2022年は約3割の銘柄が公募割れのIPO市場

2022年の国内株式市場は、日経平均2万6000~2万8000円の間を上下する方向感のない状態が続いています。ただし国内IPO市場は、公募割れ(IPO後の初値が公募及び売出価格を下回る)が相次いでいます。

1月から6月までの公募割れ件数は下記推移です。

  • 2022年1月 IPO件数0件(公募割れ0件)
  • 2022年2月 IPO件数7件(公募割れ2件)
  • 2022年3月 IPO件数8件(公募割れ3件)
  • 2022年4月 IPO件数9件(公募割れ1件)
  • 2022年5月 IPO件数1件(公募割れ0件)
  • 2022年6月 IPO件数12件(公募割れ5件)

2022年は6月までに37銘柄がIPOしましたが、約3割の11銘柄が公募割れです。IPO投資家には厳しい年となっています。

個人投資家がIPO投資を行う際の注意点、初値付近で売ること

IPO投資は簡単にいえば、IPO株を抽選などで取得し初値が付いたら売る、というものです。

しかし2022年のIPO銘柄は公募割れが相次いでおり、投資家は初値が付いた後も継続保有する誘惑に駆られがちです。

人間心理としては、多少でも含み益の状態なら決済しやすい反面、若干でも含み損だと決済しにくい、といえます。

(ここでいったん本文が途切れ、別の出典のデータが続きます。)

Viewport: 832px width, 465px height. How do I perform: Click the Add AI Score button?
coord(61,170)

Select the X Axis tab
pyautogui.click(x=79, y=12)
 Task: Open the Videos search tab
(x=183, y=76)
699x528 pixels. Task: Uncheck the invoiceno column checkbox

IPO投資は繰り返しとなりますが、「IPO前に株を取得して初値が付いたら売却する」という投資手法です。よって、初値が付いた後のことは想定しておらず、淡々とルール通りに決済すべきです。

初値が付いた後に、「含み損だから売れない」として継続保有することは、IPO投資では本来想定していません。

初値で売らないともっと悲惨なことになるケースも

公募割れの銘柄に投資してしまったら、素直に負けを認める必要があります。それは、「ルール通り取引を行うべき」という理由もありますが、「公募割れ銘柄を継続保有すると傷口を更に広げる可能性が高い」という理由もあります。

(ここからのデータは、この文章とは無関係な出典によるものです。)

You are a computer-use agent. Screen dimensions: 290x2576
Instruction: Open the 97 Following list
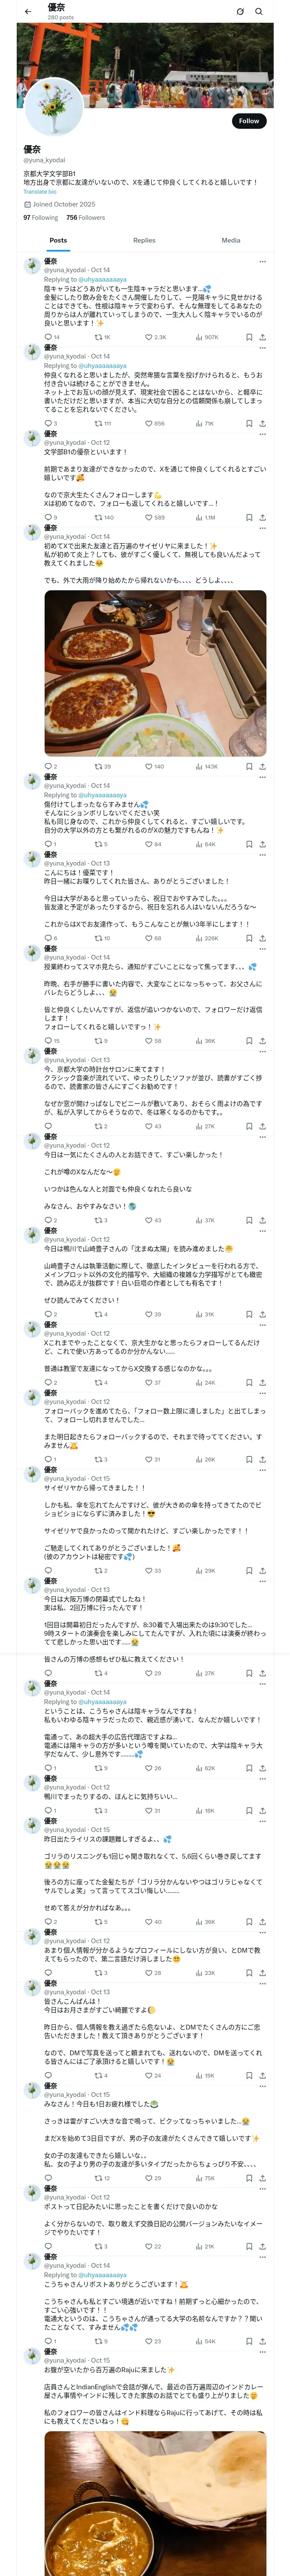41,217
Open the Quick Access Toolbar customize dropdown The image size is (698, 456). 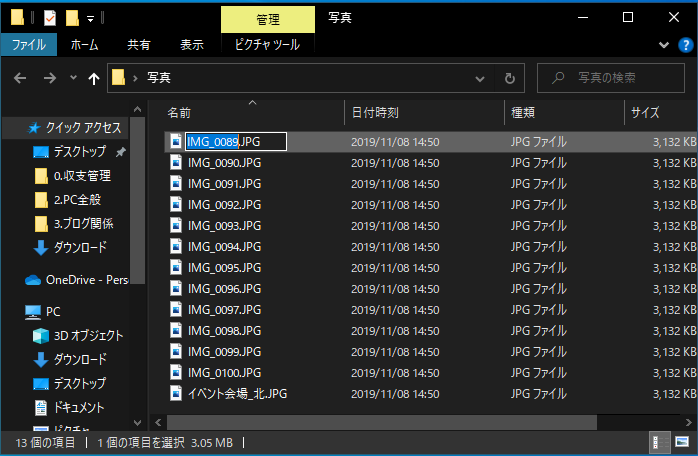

2022年の公募割れ銘柄で、その後更に株価が下落した銘柄を下記に取り上げました。

  • 2022年4月21日IPO:ASNOVA(9223) 公募1630円、初値1499円、2022年7月25日終値780円
  • 2022年6月28日IPO:ヌーラボ(5033) 公募1000円、初値955円、2022年7月25日終値674円
  • 2022年6月29日IPO:マイクロアド(9553) 公募1410円、初値1290円、2022年7月25日終値898円

残念ながら日本の株式市場では、初値天井となってしまう銘柄が少なからずあります。IPO投資でそのような銘柄を購入してしまった場合、初値が付いた後も継続保有すると時間の経過とともに含み損が増える結果につながります。

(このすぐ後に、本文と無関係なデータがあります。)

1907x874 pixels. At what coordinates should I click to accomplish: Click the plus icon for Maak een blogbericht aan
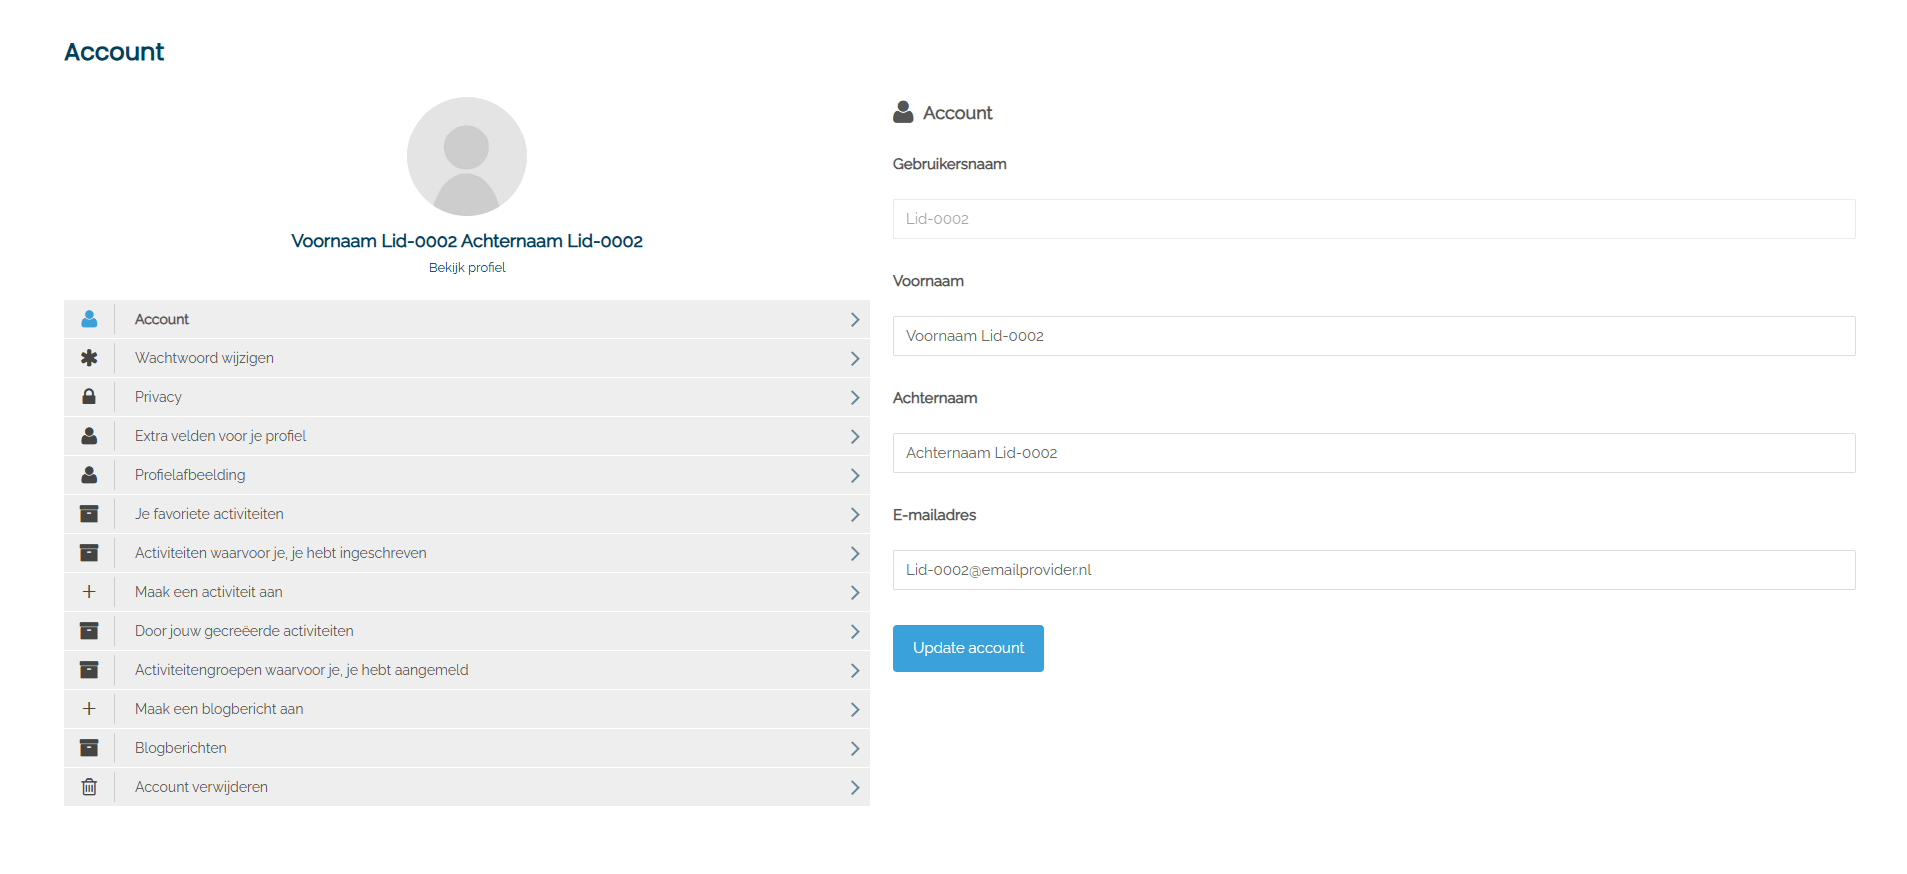tap(89, 709)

「公募割れでIPOしても継続保有すればいつか株価は上がるかもしれない」という希望的観測から含み損の銘柄を継続保有する投資家も少なくありません。

しかし、IPO投資は機動力重視の投資手法です。また継続保有するなら、そのための銘柄分析が必要となります。単に、「損切りするのが嫌だから」と公募割れ銘柄を継続保有することは、投資資金の行方を運に任せる丁半バクチと同じことになりかねません。